> **What is being asked**: Will you reproduce the entire listing below line for line, without changing a single character?

> **Entries on target coordinates**:

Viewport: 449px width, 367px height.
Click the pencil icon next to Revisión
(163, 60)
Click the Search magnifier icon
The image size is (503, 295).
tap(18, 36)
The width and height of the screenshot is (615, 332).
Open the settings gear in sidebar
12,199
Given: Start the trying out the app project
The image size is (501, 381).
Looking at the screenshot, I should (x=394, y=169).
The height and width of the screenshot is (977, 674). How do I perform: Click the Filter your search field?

> **Answer to this problem**:
Viewport: 449px width, 367px height.
Click the pencil icon next to Revisión
(163, 60)
Click the Search magnifier icon
The image size is (503, 295).
tap(18, 36)
The width and height of the screenshot is (615, 332).
Open the settings gear in sidebar
12,199
Given: Start the trying out the app project
The image size is (501, 381).
Looking at the screenshot, I should (x=394, y=169).
The height and width of the screenshot is (977, 674). How do I perform: Click the Filter your search field?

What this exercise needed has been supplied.